Contents
Course 1 - Introduction
This lecture will serve as a global introduction for the school. First, we will present archetypal applications of text classification at different levels of granularity (i.e. document-level classification, sentence-level classification and word-level classification). Second, we will cover the basics of language, both in terms of linguistics (e.g. semantics, syntax, complexity) and in terms of statistics (e.g. word occurrence frequency, co-occurrence frequency). Last, we will discuss two different ways of encoding text before processing it (i.e. bag-of-words encoding versus document/sentence/word embedding).
Course 2 - Basics of text classification
This class will focus on explaining how to adapt classical techniques to learn from text. More specifically, we’ll see how to actually encode text under the bag-of-word assumption, how to improve this encoding using weighting schemes and/or dimension reduction techniques and how to adapt classical linear models to solve classification tasks in this particular space.
The audience will have the opportunity to experiment during this class through working on a real-word case study, namely predicting archetypes (informative, practical, entertaining and inspirational) in online content, with the help of the lecturer.
Course 3 - Advanced text classification (I)
Distributed feature vectors are an important breakthrough in the modelling of natural language by means of neural probabilistic models both for academic research as well as practical applications. A suitable embedding of the words on a vocabulary is the key element to enhance the performance of classical classification task. The words are represented by dense vectors in such a way that similar meanings are coded by nearby vectors. We show in this lecture the foundations of these approaches with special attention on word2vec and Glove algorithms. Two case studies are proposed to detect relationships between geological identities, and to predict the load of an electrical system by means of textual data. Finally, we highlight some interesting geometrical properties of the word-vectors obtained by these embedding techniques.

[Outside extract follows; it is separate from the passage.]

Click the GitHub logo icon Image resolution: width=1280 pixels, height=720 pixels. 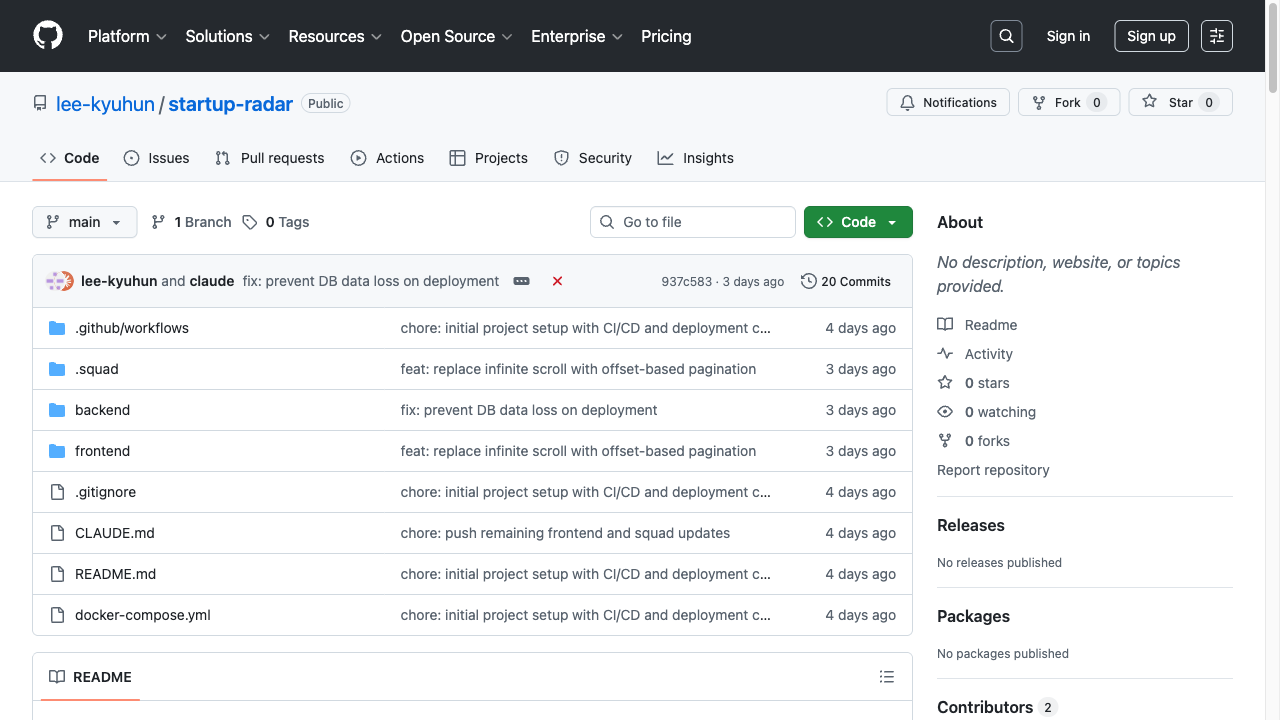coord(48,36)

Course 4 - Advanced text classification (II)
The large success on natural language processing using deep neural networks has boosted the research in this direction. While words are satisfactory embedded using distributed feature vectors, longer structures as phrases, paragraphs or whole documents need a special treatment. For instance, words in a sentence seems to be connected by some kind of dependence that need to be explicated. Some neural network architectures (e.g. convolutional or recurrent networks) can learn this dependence to some extent. An intrinsically different approach is to weight explicitly the dependence between words by what is known as an attention mechanism. In this lecture we present some of the recent works on this area to give a landscape of the most up to date challenges of text mining.